*Entries provided*.

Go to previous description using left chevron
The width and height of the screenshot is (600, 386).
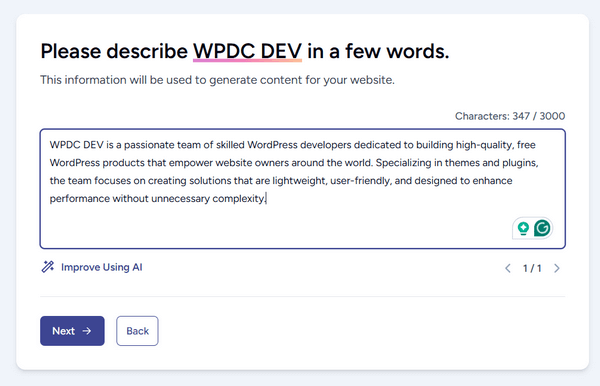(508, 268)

* * *

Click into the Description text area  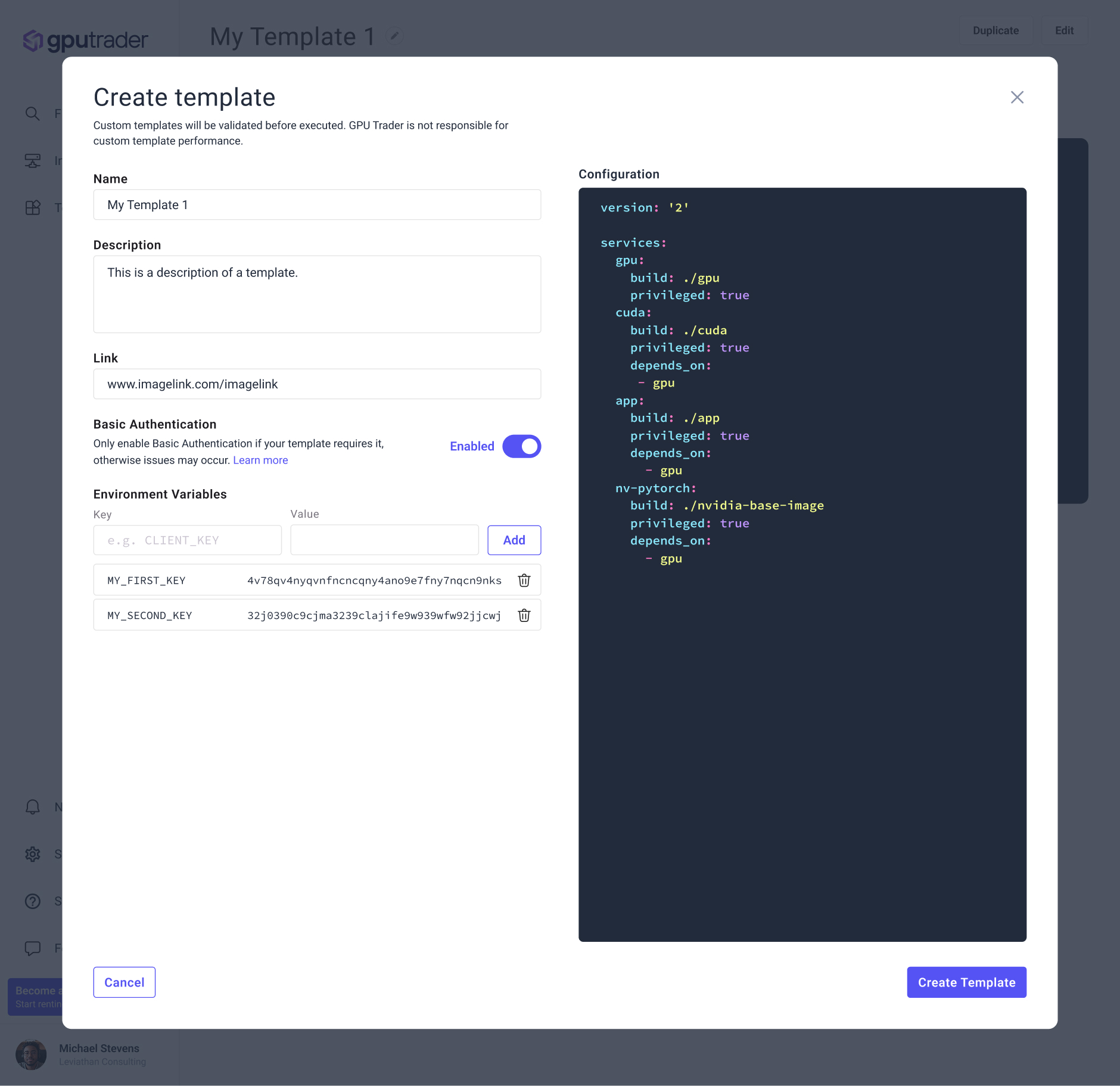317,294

--

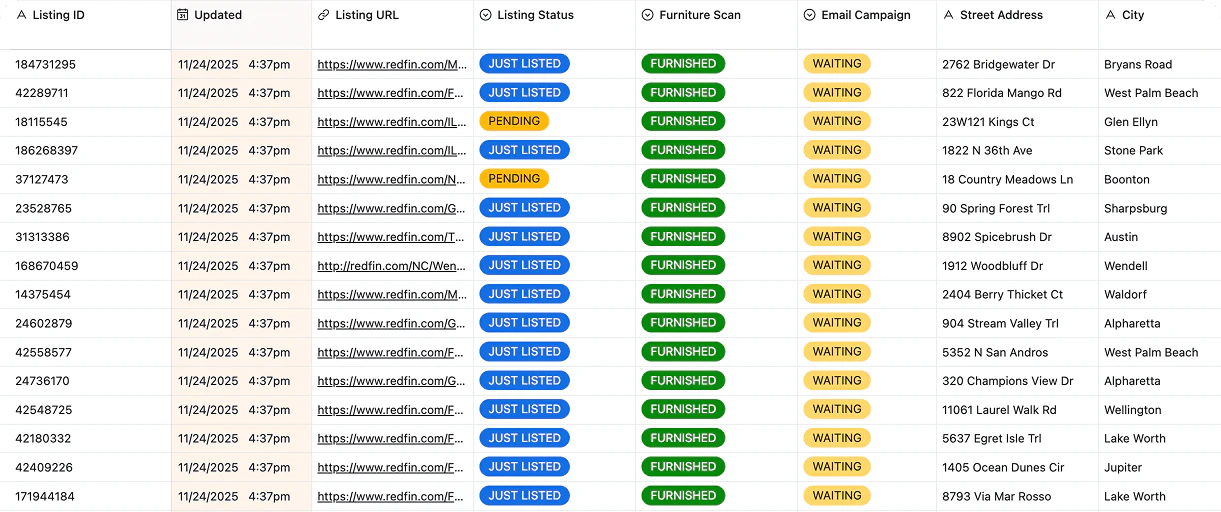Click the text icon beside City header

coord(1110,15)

*What you should do*.
Copy out word for word the lines that begin at the one containing "Click the text icon beside City header" and stop after the one containing "coord(1110,15)". Leave any pictures out of your answer.

*Solution for this exercise*.
Click the text icon beside City header

coord(1110,15)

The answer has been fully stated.